Once their plane landed in Israel, Lisa Grunberger’s mother took out a pink and green journal with a small lock and handed it to her.
At 9 years old, this was Grunberger’s first trip to Israel, her mother’s homeland and where her parents met. Her father was born in Vienna, Austria, and raised in Berlin. Fleeing World War II, he arrived in British-occupied Palestine in 1940 on the Naomi Julia, one of the last illegal boats from Europe.
“She looked at me and said, ‘You’re a writer, Lisa,’” said Grunberger, an English professor. “‘I want you to write about everything you see, hear, taste, touch and smell. Use all your senses. Whatever it is, a falafel sandwich, a new building, a museum, I want you to write it all down every night.’”
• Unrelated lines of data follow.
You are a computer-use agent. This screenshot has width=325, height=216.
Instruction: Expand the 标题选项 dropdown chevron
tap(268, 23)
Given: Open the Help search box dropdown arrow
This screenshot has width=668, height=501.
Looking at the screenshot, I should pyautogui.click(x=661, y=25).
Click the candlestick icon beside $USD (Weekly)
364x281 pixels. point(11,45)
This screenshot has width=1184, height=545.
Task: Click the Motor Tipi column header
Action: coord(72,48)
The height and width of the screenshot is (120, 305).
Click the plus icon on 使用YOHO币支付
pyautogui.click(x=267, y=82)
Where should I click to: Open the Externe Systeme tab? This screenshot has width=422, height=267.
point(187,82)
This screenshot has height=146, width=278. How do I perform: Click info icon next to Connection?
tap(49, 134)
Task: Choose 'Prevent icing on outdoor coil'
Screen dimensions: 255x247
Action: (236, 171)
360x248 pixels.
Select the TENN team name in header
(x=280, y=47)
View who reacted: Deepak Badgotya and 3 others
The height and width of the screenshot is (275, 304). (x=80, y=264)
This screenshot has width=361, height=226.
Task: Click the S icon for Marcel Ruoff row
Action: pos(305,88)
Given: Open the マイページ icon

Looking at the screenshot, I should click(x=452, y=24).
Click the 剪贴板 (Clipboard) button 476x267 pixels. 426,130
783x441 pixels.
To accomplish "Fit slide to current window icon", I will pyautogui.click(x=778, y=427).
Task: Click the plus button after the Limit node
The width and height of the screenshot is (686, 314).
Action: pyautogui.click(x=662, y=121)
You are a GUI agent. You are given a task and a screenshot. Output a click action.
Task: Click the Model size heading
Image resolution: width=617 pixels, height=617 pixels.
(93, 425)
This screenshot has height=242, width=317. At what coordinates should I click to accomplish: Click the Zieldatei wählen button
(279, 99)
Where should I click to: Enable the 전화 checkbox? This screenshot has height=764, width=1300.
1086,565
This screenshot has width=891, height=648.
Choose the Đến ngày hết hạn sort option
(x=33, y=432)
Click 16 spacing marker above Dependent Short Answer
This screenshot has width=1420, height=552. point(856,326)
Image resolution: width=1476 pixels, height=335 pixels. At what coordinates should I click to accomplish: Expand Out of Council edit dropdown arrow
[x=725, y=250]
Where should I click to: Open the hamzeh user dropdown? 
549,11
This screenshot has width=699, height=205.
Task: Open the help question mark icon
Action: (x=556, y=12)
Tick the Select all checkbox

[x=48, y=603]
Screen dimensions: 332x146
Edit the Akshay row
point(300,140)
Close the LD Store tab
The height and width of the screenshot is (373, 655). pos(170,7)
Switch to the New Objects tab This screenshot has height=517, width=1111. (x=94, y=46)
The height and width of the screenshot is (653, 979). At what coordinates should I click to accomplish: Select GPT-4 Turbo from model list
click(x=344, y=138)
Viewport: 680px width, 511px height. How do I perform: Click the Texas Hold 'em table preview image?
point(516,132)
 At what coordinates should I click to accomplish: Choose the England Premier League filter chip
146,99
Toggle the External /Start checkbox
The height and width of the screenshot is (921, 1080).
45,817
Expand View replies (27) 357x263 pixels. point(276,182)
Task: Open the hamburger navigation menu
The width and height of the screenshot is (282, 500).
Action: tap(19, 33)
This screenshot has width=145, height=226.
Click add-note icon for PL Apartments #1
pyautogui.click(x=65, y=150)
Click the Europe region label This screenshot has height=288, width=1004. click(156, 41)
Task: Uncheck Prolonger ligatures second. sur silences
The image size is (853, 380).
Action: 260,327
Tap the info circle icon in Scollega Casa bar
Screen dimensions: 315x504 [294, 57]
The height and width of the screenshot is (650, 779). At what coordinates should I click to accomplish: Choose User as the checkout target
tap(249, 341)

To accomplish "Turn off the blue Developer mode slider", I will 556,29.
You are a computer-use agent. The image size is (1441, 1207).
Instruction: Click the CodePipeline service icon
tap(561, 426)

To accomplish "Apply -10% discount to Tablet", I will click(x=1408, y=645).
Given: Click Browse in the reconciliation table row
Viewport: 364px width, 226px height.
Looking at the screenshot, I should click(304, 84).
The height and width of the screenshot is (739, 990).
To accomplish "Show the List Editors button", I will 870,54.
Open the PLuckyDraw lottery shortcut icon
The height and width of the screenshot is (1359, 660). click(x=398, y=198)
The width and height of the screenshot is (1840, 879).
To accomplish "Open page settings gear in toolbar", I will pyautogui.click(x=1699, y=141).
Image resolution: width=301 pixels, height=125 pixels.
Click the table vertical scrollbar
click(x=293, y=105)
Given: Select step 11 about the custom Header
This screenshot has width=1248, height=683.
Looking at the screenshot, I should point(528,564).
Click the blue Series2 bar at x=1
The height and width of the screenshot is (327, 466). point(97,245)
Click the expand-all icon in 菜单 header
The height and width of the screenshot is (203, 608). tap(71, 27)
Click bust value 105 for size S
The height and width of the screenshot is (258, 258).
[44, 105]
In September, New York Times columnist Nicholas Kristof announced on his blog that he was holding a “Trump is Inspirational … for Poetry” contest and the winners’ stanzas about the president would be featured in one of his columns.
Grunberger entered the contest and her poem was one of six chosen out of 2,750 submissions to run in the New York Times on Oct. 21.
Grunberger, who has written two books and a play, often writes about the various intersections of her identity.
“A lot of my poetry explores what it means to be a first-generation American, a first-generation Jewish-American and a first generation Jewish-American woman,” she said.
Grunberger grew up in East Rockaway, a small, provincial town in Long Island. While Long Island was predominantly Jewish when she lived there, East Rockaway wasn’t. Bullying and anti-Semitism were prevalent, she said.
“I spoke English, German and Hebrew,” she said. “Teachers complained to my mother that I was speaking too many languages, and they’d never heard Hebrew before. My mother acquiesced and stopped speaking Hebrew with me, and I’ve since lost it.”
Grunberger used the poetry contest as an opportunity to revisit an incident of anti-Semitic vandalism that her family experienced earlier this year through poetry.
In June, she came home and found a handwritten note from her neighbor. It explained that her neighbor witnessed someone spray-painting a “J” on the side of her house, in Passyunk. He tried to chase after the perpetrator and then called the police to report what happened.
Nothing came of the report, and Grunberger called the city to remove the graffiti. Efforts to cover it up failed, and the “J” is still somewhat visible on her home, she said.
“There’s something interesting about it still being there, maybe subconsciously as a reminder,” she said. “It’s become a thing since it happened. I do eventually have to look into erasing it myself.”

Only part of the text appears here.